“Lonely People With Power” è un disco sofferente, straziante e, proprio per questo, disperatamente necessario. Un’opera che si muove come una creatura ferita in un mondo che sanguina assieme a lei, mentre suoni mastodontici e possenti si abbattono sulle nostre percezioni come onde scure, come correnti impetuose in grado di deformare il tempo e lo spazio, lacerare il tessuto delle nostre certezze, costringendoci a fissare il nostro riflesso, senza pietà, né compiacimento. La realtà, fragile e sfilacciata, soccombe anch’essa, come travolta dalla devastante e liberatoria irruenza sonica dei Deafheaven.

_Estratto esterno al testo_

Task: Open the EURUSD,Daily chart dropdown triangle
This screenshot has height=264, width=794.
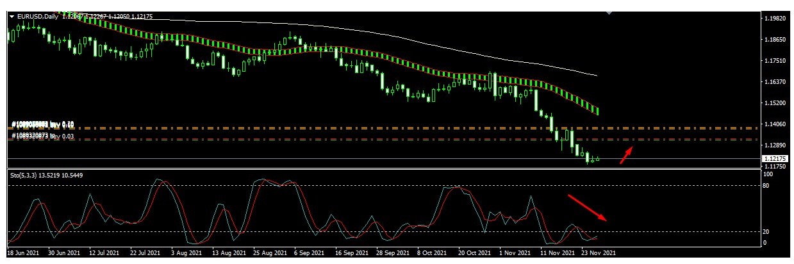Action: 11,17
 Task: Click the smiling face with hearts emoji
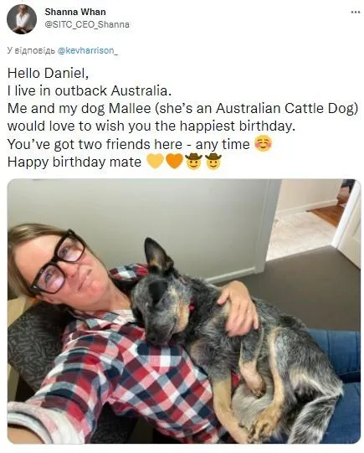(263, 143)
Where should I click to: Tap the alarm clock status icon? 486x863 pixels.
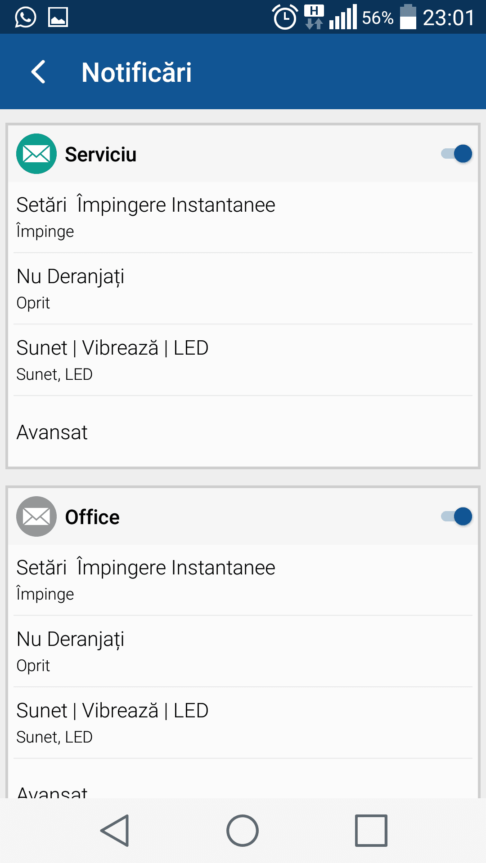[285, 18]
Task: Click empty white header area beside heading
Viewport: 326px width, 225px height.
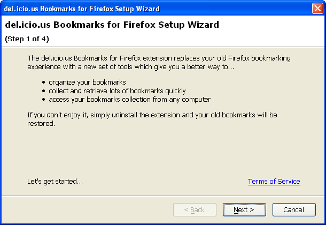Action: 270,31
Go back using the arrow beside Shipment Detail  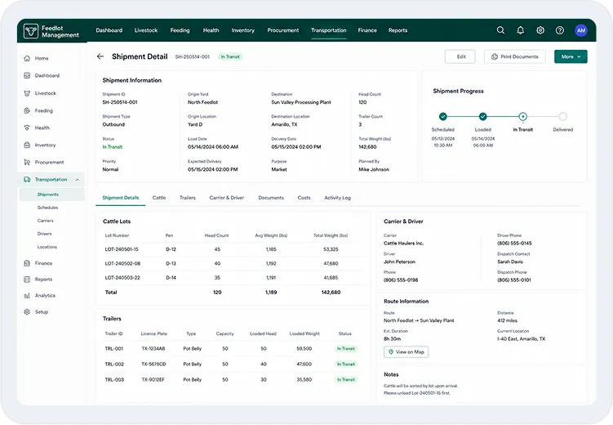click(100, 56)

Il metal è salvo, ancora una volta.
Il metal è sincero, ancora una volta.
Il metal è cosciente, ancora una volta.
Ma possiamo forse dire la stessa cosa di noi stessi? Della nostra mente confusa, dei nostri legami scivolati nella superficialità, dei rapporti umani ormai ridotti a gesti automatici e simulacri digitali? La risposta è dolorosamente chiara: no. Perché questo disco — cupo, muscolare, febbrile — dilata le crepe che avevamo scelto di ignorare, le incrinature che serpeggiavano sotto la patina liscia delle nostre esistenze scialbe e distratte. Adesso quelle fenditure sono voragini, profondi baratri di fragorosa e sconvolgente stupidità collettiva. E a guardarci dentro troviamo solamente il nostro complice spirito rinunciatario.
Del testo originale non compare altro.